It’s a soft, gray rainy afternoon. This is my day with Ellie, my nine-year old granddaughter. She is up for a trip to The English Butler, a tearoom in the next town. Our conversation runs to the usual banter about what happened in school today – what was fun and satisfying - - what was challenging - - accompanied by the rise and fall of emotions that go along with the joys and disappointments.
The streets of town are empty but “the butler” is out on the porch and the tearoom is open. Ellie takes delight in running her hands in front of the sensor that sets “the butler’s” wobbly head in motion and rings forth an eerie “Tea is served in the dining room.” The hostess seats us at a diminutive round table set with a real table cloth and real china cups and saucers painted with luxurious pink tea roses, of course. Her cheery British accent brings sun to an otherwise subdued and foggy atmosphere. We order a pot of peppermint tea and some blueberry scones with clotted cream and blueberry preserves.
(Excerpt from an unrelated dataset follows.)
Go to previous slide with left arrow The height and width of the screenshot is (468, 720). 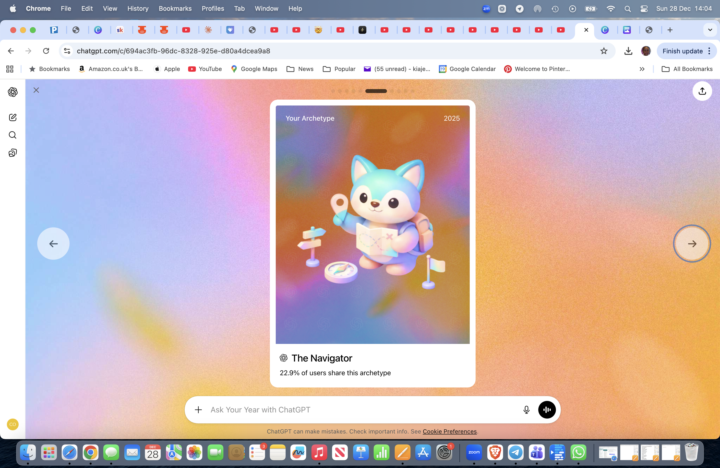coord(53,244)
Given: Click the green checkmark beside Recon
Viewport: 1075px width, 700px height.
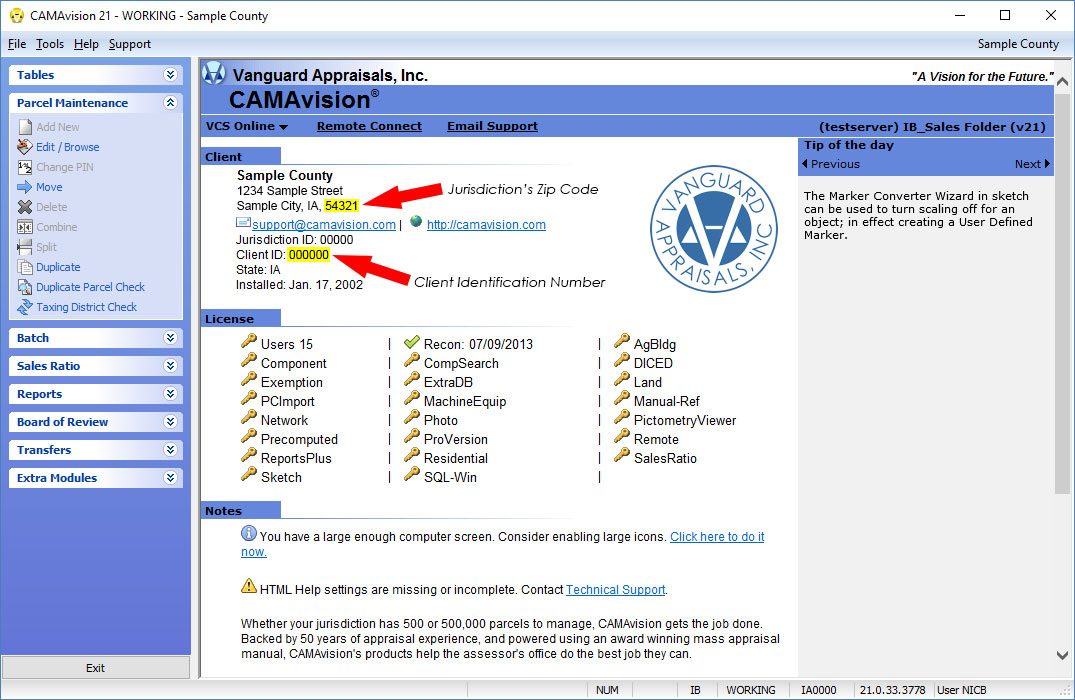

The honey for our tea comes in the shape of a small, golden spoon on the end of a wooden stick.
As we wait for our tea to brew, Ellie resumes the after school conversation and becomes somewhat pensive. “We had a lock-down today.” I feel my insides shrink a bit. “A lock-down? - - What does that mean?” She proceeds to tell me that it’s like a fire drill except there are no bells. The principal’s voice comes on over the PA system and announces the lock-down. Each unit of classrooms has a small galley kitchen and the kids all file in there and close the door so they will be safe in case anybody comes into the school with a gun.
I take a deep breath and ask her how she feels about having to drill for a lock-down. “It’s creepy and I feel scared. What if somebody really did come to school to hurt us?” I want to cry. Much as I know that the drills are in the interest of her safety, I want her world to be drill free just a little longer. Her anxiety reactivates old buried feelings in me from my 4th grade year – the year in which, when the alarm sounded, we nine-year olds quietly lined up, retrieved our coats from the coat room and filed out into a basement hallway where we curled up on the floor as small as we could and pulled our coats over us to protect us in the event of a nuclear attack.

Sixty-plus years later, in a world little changed with regard to the potential threat to human existence, I renew my inner commitment to nonviolent living, the stakes ever so much higher with this beautiful copper-haired child sitting before me, sipping her honeyed peppermint tea.